Does anybody know the libertarian position on a Jubilee Year?

lambert's picture

Here's how Graeber concludes his great book, which I too have been reading. Debt, The First 5000 Years, pages 390-91:

It seems to me that we are long overdue for some kind of BIblical-style Jubillee: One that would affect both international debt and consumer debt. It would be salutary not just because it would relieve so much genuine human suffering, but also because it would be our way of reminding ourselves that money is not ineffable, that paying one's debts is not the essence of morality, that all these things are human arrangements and that if democracy is to mean anything, it is the ability to all to agree to arrange things in a different way, It is significant, I think, that that since Hammurabi, great imperial states have always resisted this kind of politics. Athens and Rome established the paradigm: even when confronted with continual debt crises, they insisted on legislating round the edges, softening the impact, eliminating obvious abuses like debt slavery, using the spoils of empire to throw all sorts of benefits at their poorer citizens (who, after all, provided the rank and file of their armies), so as to keep them more or less afloat--but all in such a way as never to allow a challenge to the principle of debt itself. The governing class of the United States seems to have taken a remarkably similar approach....

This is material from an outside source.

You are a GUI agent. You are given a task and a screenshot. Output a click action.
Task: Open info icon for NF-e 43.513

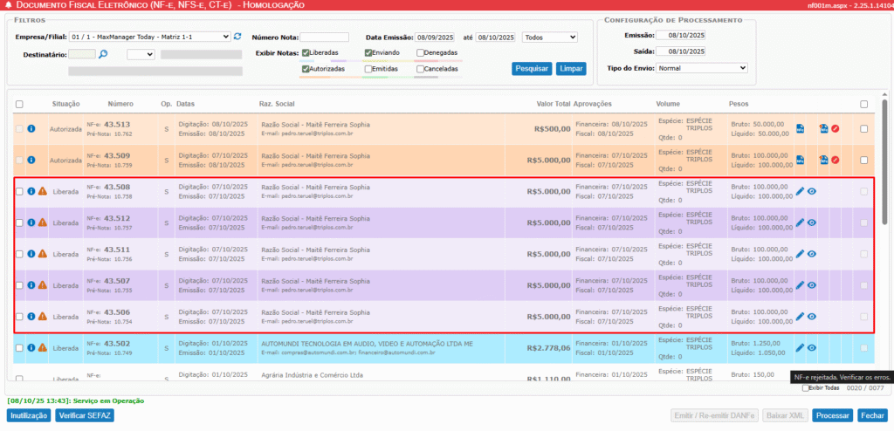tap(31, 129)
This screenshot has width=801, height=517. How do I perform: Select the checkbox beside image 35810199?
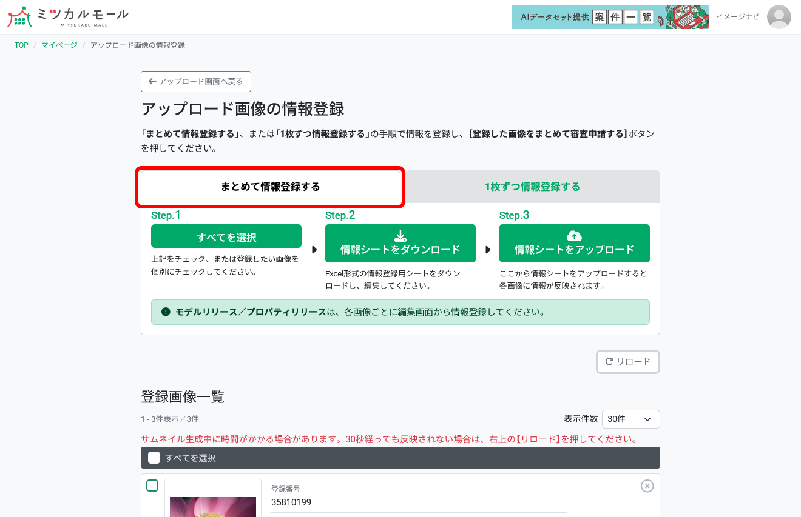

What is a debt, anyway? A debt is just the perversion of a promise. It is a promise corrupted by both math and violence. If freedom (real freedom) is the ability to make friends, then it is also, necessarily, the ability to make real promises. What sorts of promises might genuinely free men and women make to each other? At this point we can't even say. It's more a question of how we can get to a place that will allow us to find out.

So, corrupt math and violence. Libertarians should be against that, right?

NOTE "Freedom is the ability to make friends." Lot s of food for thought there.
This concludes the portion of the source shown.